Teaching Fellow Jeffery Roesler
Jeffery Roesler is a Professor of Civil and Environmental Engineering (CEE) at Illinois. He is also that Department’s IL-American Concrete & Pavement Association Faculty Scholar. He holds B.S., M.S., and Ph.D. degrees in Civil Engineering from the University of Illinois at Urbana-Champaign. He has been on the CEE faculty since August 2000; prior to coming to Illinois, he was a Visiting Post-Doctoral Researcher at the University of California at Berkeley.
His research is primarily focused on construction materials and transportation engineering — with a specialty in concrete. Roesler has taught classes for undergraduates and graduate in pavement engineering, and served as consultant to a number of construction and materials companies.
Scholar Mateus Nogueira Meirelles de Souza
Mateus Nogueira Meirelles de Souza received his bachelor’s degree in 2014 in economics from the University of Sao Paulo, Brazil. During his undergraduate studies, he was involved in research projects related to economic growth and pollution emissions. As a Ph.D. Candidate in the Department of Agricultural and Consumer Economics (ACE) at Illinois, de Souza is now pursuing specialization in environmental and natural resource economics.

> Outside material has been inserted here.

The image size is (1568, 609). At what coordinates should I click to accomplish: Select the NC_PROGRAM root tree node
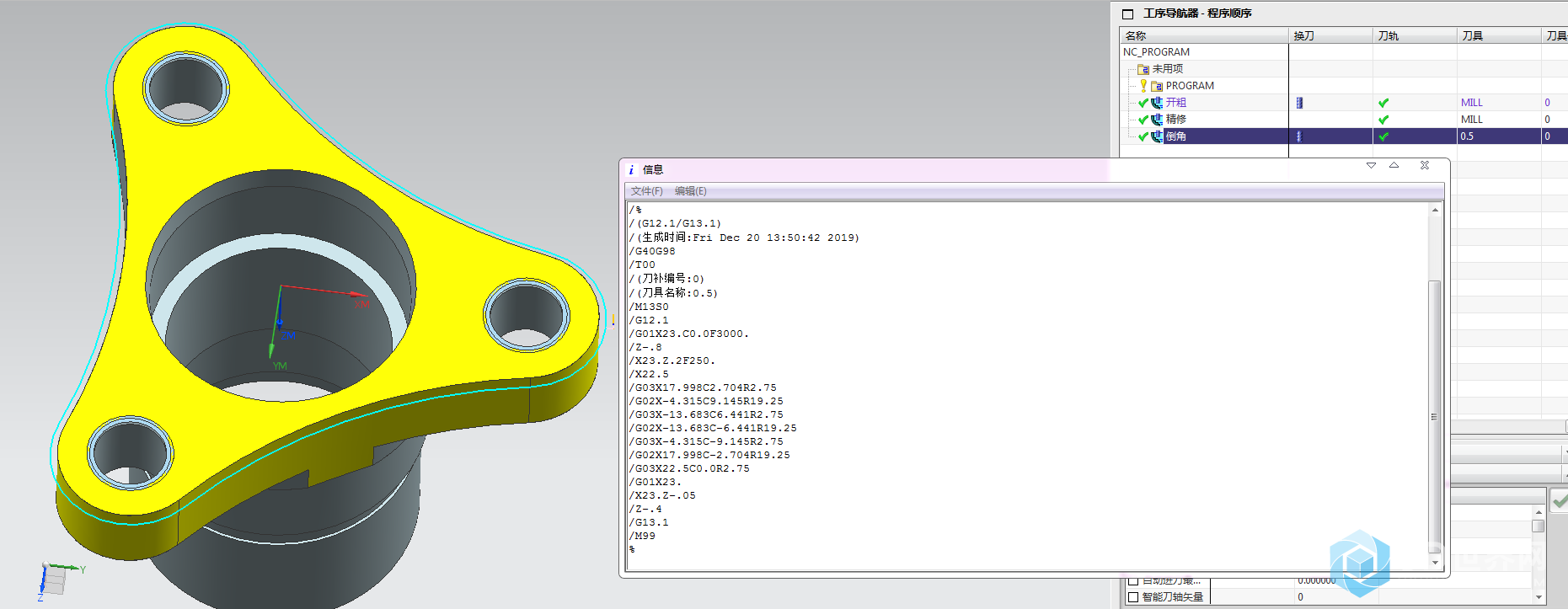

His research interests include topics related to energy efficiency and technology adoption. He is currently investigating the possible causes of low rates of adoption of energy-efficient technologies in U.S. households.
Behavioral Interventions for Campus Energy Consumption
According to Levenick Research Fellow Erica Myers:
“Fuel costs — particularly in a campus setting — are often not well understood or salient for consumers. Students, faculty, and staff do not see billing or consumption information, making it difficult to translate use of particular energy services into costs. As a result, energy consumption is often ‘out of sight, out of mind’ as we go through our busy days on campus.

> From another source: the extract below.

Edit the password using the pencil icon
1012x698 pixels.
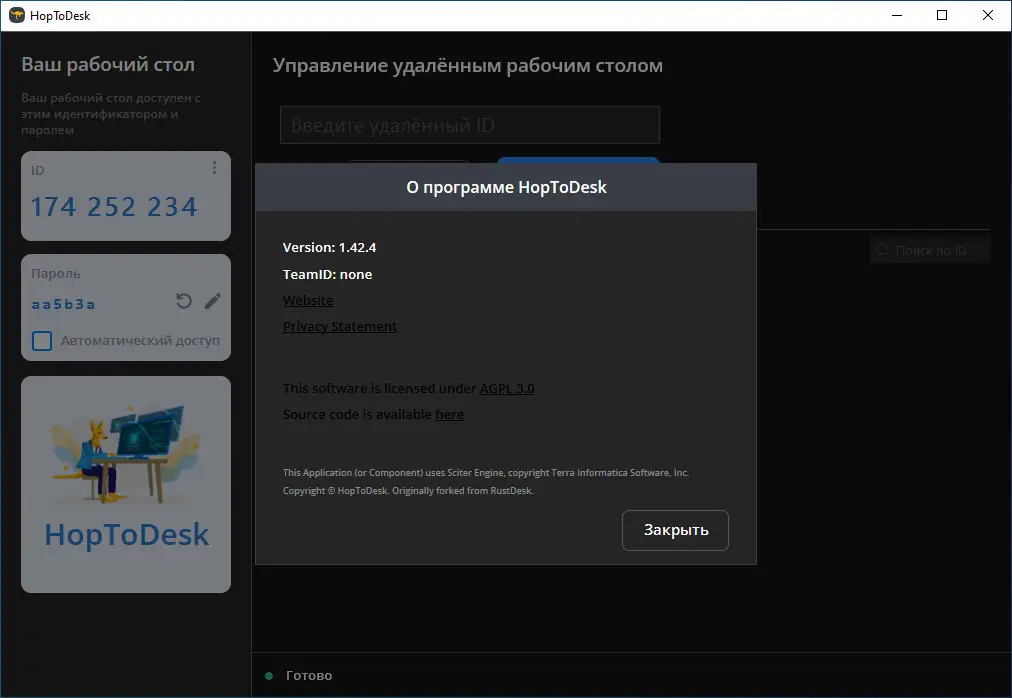(x=212, y=300)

“The goal of our research is to identify behavioral interventions that can be used to reduce campus energy consumption. First, in the spring of 2016, we will work with engineers and building managers on campus to identify behavioral energy savings opportunities related to office and classroom heating and cooling, electronics and lighting. Then in the summer and fall of 2016, we will design and test the relative effectiveness of behavioral interventions such as educational campaigns, usage information provision, and social comparisons for taking advantage of savings opportunities and reducing energy consumption.
“Our findings will be shared with University of Illinois stakeholders, presented at academic conferences, and made publicly available in a University white paper in early 2017. Our results will not only be relevant for the U of I in meeting its campus sustainability goals, but for other campus and commercial settings where energy use is not well understood or salient for consumers.”
Sustainability, Energy, and Environment Fellows Program Capstone Course (ENVS 492)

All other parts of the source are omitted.